The rise of the smartphone has revolutionized the layman’s fitness regime, offering a ridiculous number of apps that can be used to measure, quantify, and track your progress in all sorts of ways. With GPS locating, one perk is the ability to map out the routes you take along city streets in order to monitor the distance covered, keep an eye on your speed, and make sure you know how to get home without accidentally crossing the International Date Line.

Let’s put two and two together and consider the inevitable consequence of this development: technology visually tracing your movement in the palm of your hand, and man’s boundless desire to mess with technology as best it can because it can.

We’re talking about map drawing, folks. If you’re going to devote an hour of your life to hitting the pavement, you may as well get more out of it than a lot of heavy breathing and sore calves, right?

Why? Because we can

Using travel patterns to make shapes more interesting than a straight line is apparently inherent to the human condition because we’ve been doing it for a while. There is, of course, the act of skywriting, which pilots have been dabbling in since we were able to get into the air for longer than 10 seconds at a time (some sources say that it started as early as 1919).

Once the technology became available, though, captains started taking their ideas to a digital landscape. Going several hundred miles out of your way and delaying your arrival time by four hours obviously isn’t doing your airline (or perpetually impatient passengers) any favors, so pilots wait to indulge in their creative sensibilities until they’re out flying solo, whether it’s to calibrate landing systems, train new pilots, complete an aerial land survey, or conduct an endurance test on a new craft. Then, the sky is — ahem — the limit: write out some words like Boeing decided to do during a 737 test flight, draw a plane with your plane like both a small plane pilot and a Boeing test pilot did, or just be immature about it (we won’t show that one) like another pilot did, because we’re all still middle-schoolers at heart.

Art for even the most uncreative

Thanks to smartphones, however, this particular art form is no longer the plaything of large aerospace companies and a privileged few who can afford their own plane. It’s now in the hands of the common folk, and we’re just as creative and sometimes irresponsible with it as the professional test pilots and private pilots are!

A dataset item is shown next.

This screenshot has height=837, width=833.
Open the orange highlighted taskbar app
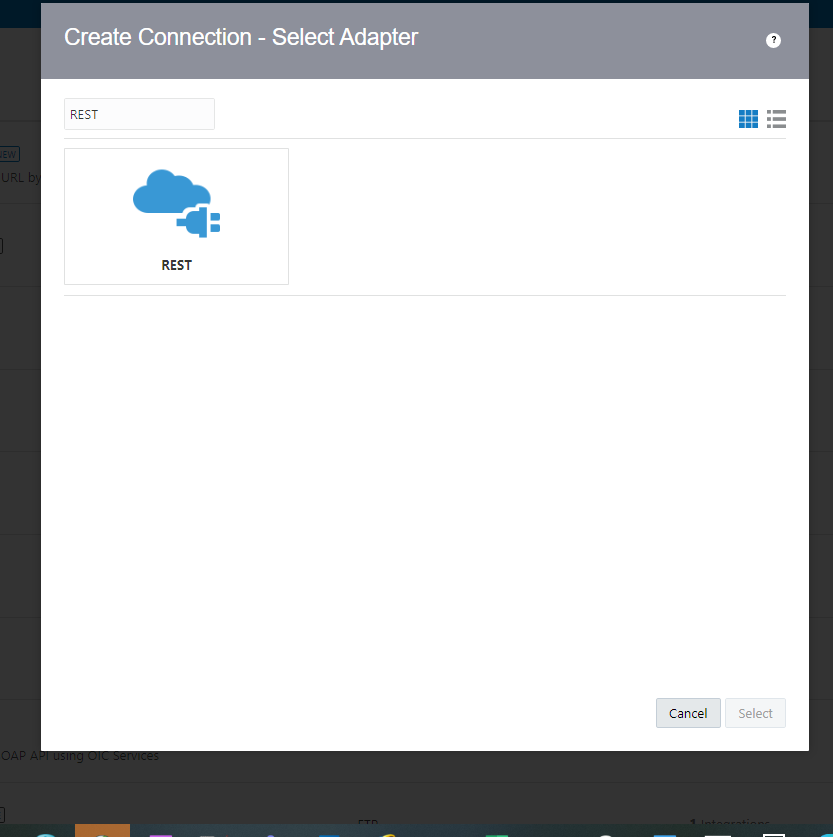click(x=102, y=831)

Using apps like RunKeeper, Strava, and Nike+, those of us who are more dedicated to cardio (healthy, perhaps, but at what cost?) can get the heart rate up while also tracing out whatever shapes come to mind. It’s certainly a commitment: some of these trips can require dozens of miles and some serious planning since you’ve got to get your image to work around what streets and roads are actually available unless you plan on sprinting through someone’s backyard.

And thanks to many of these applications’ social media connectivity, the lack of tangible results isn’t an issue; Strava, for instance, has a Facebook-like interactivity built into it that lets you share pictures and comment on profiles. It’s become enough of a trend that Old Spice ran an ad campaign a couple of years ago in which the company would send submitters a physical gift shaped like whatever picture they managed to draw. And once Old Spice gets its hands on something, you know it’s cool.

Let’s get physical with it

The takeaway here is that human beings will find self-expression and beauty in anything and everything. Or maybe it’s that we’ll do anything to make running seem less boring, because wow is it tedious, although I’ve heard that some people claim they love it. Personally, I’m not buying it, but I digress.

In either case, it’s nice to know that we’re still finding simple pleasures in the everyday. And that we can sculpt our glutes while making San Francisco look like a turkey.